Re: Which is better: big SQL statement or bigger db?

2003-07-02 Thread Armand Turpel
Hi,
May the following sql statement is more efficient.
SELECT * FROM bc_posts WHERE
post_citysoundex IN('A265','A415',.)
Armand



motorpsychkill wrote:

I need to have a user input a city and have MySQL pull up any records with
that city OR nearby cities (within 10 mi).  Which of the following would be
the most efficient way to do this:
Case A:

When a user enters a city, an array of nearby cities is created so that an
SQL statement like the following is generated:
SELECT * FROM bc_posts WHERE
post_citysoundex = 'A265' OR
post_citysoundex = 'A415' OR
post_citysoundex = 'A453' OR
post_citysoundex = 'A430' OR
post_citysoundex = 'A624' OR
post_citysoundex = 'A350' OR
.
.
.
This statement would probably be much larger (upto 150 lines) and would
query one table without additional joins.
Case B:

Here, when a user enters a city, the soundex of it is created and then
queries a table that contains every city in the db PLUS all surrounding
cities (calculated and inserted with each new city insert). Obviously, here
the table would get large while my actual SQL statement is pretty
straightforward but would require a join.
I'm not sure which of these is the more elegant approach or would scale up
much easier. Any input from the DB gurus would be appreciated!  Thanks!
 



--
MySQL General Mailing List
For list archives: http://lists.mysql.com/mysql
To unsubscribe:http://lists.mysql.com/[EMAIL PROTECTED]
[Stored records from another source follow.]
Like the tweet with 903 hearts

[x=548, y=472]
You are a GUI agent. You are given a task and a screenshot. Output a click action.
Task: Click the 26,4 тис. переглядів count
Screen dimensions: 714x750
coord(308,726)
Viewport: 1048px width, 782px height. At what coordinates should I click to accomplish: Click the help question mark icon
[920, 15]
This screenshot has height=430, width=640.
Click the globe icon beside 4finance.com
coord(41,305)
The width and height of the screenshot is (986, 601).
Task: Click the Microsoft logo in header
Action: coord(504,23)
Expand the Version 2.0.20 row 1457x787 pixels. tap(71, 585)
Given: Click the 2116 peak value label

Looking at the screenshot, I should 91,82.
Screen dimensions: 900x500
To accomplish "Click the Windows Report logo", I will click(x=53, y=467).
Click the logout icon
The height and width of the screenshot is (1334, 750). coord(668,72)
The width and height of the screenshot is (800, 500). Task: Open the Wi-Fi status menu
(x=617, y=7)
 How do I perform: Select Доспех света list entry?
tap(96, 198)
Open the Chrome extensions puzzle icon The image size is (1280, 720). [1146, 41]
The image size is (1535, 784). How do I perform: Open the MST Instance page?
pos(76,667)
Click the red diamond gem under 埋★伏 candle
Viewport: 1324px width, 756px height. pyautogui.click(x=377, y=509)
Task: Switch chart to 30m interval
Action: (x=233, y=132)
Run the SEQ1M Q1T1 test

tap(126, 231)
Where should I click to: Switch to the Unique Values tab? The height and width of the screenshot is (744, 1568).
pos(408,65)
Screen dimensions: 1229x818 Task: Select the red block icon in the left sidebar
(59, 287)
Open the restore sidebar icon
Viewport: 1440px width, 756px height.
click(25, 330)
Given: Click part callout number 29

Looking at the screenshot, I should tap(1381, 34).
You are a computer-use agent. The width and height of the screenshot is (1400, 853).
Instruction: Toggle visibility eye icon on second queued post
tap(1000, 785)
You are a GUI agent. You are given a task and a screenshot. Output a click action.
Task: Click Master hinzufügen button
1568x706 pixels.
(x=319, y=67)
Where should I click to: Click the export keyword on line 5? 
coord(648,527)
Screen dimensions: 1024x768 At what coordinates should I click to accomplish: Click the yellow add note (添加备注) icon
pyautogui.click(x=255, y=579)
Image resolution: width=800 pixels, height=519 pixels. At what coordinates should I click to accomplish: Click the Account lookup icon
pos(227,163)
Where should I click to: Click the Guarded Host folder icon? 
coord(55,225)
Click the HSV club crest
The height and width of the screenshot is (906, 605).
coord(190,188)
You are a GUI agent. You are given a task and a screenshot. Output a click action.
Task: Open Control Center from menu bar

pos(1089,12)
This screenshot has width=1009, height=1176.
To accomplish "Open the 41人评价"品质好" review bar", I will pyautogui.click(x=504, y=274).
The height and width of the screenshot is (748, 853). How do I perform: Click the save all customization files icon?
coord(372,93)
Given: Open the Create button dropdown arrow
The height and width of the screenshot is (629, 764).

Re: Which is better: big SQL statement or bigger db?

2003-07-02 Thread Jon Haugsand
* [EMAIL PROTECTED]
 Case A:
...
 This statement would probably be much larger (upto 150 lines) and would
 query one table without additional joins.

 Case B:

 Here, when a user enters a city, the soundex of it is created and then
 queries a table that contains every city in the db PLUS all surrounding
 cities (calculated and inserted with each new city insert). Obviously, here
 the table would get large while my actual SQL statement is pretty
 straightforward but would require a join.


 I'm not sure which of these is the more elegant approach or would scale up
 much easier. Any input from the DB gurus would be appreciated!  Thanks!

Most elegant is case B I would think.  Let the database system do the
work it is designed for.

Scalability and performance in mysql I do not know.  What about a
test?

-- 
 Jon Haugsand, [EMAIL PROTECTED]
 http://www.norges-bank.no


-- 
MySQL General Mailing List
For list archives: http://lists.mysql.com/mysql
To unsubscribe:http://lists.mysql.com/[EMAIL PROTECTED]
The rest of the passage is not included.